The integrated desirability framework for comprehensive evaluation is proposed, which is a combination of entropy-analytical hierarchy procedure (EAHP) and technique for order preference by similarity to ideal solution (TOPSIS). This framework consists of EAHP (entropy-AHP) process and EAHP-TOPSIS process. In the EAHP process, the detailed steps are developed for determining the weight vector of the indicator systems. In this process, the conventional AHP method is modified by entropy. In the EAHP-TOPSIS process, the detailed steps are designed for comprehensive evaluation of the HSR operating speeds. In this process, the conventional TOPSIS method is modified by the EAHP.

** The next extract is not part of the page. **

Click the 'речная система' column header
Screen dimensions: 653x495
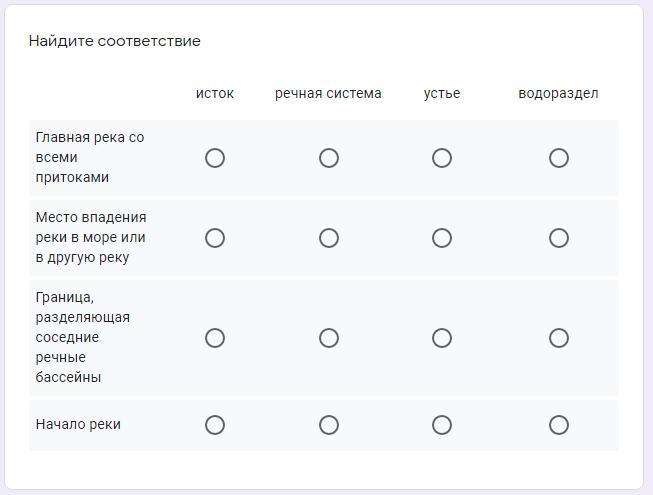(x=328, y=93)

A case study to comprehensive evaluation towards China HSR (CHSR) operating speeds is presented. The results show the following: (i) for the desirability degree of the maximum operating speeds in general, the highest desirability degree is achieved from 200 km/h, i.e., 0.8774. (ii) Under the ensured security condition, the highest desirability degree corresponds to the speed of 200 km/h, i.e., 0.6880. (iii) From the dimension of economic efficiency, the maximum operating speed 350 km/h achieves the best desirability degree, i.e., 0.6234. (iv) From the dimension of operational efficiency, the maximum operating speed 200 km/h achieves the best desirability degree, i.e., 1. (v) From the dimension of operational efficiency, the maximum operating speed 250 km/h achieves the best desirability degree, i.e., 0.6180. The above results show that the indicator systems and integrated desirability framework are instructive for seeking the most suitable HSR operating speeds from various perspectives.

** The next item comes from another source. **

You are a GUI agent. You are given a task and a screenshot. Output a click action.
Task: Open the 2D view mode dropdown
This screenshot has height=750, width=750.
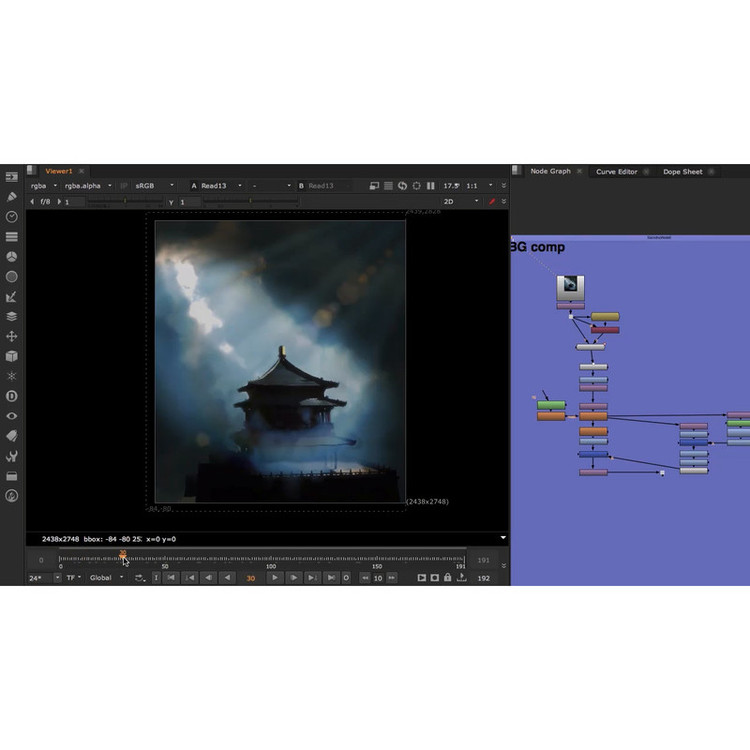point(461,201)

In the future research, we will study the train trajectory optimization based on the indicator systems and integrated desirability framework in this paper, which is a more challenging work. Moreover, in nature, the method proposed in this study belongs to the kind of multicriteria decision-making (MCDM) methodology [54], which can also be used to evaluate the given alternatives/solutions for decision purposes.

Data Availability

The data used to support the findings of this study have been included within this article.

Disclosure

This research did not receive any specific grant from funding agencies in the public, commercial, or not-for-profit sectors.

Conflicts of Interest

The authors declare that there are no conflicts of interest regarding the publication of this paper.

Acknowledgments

We wish to thank the authors of the articles mentioned in the reference list.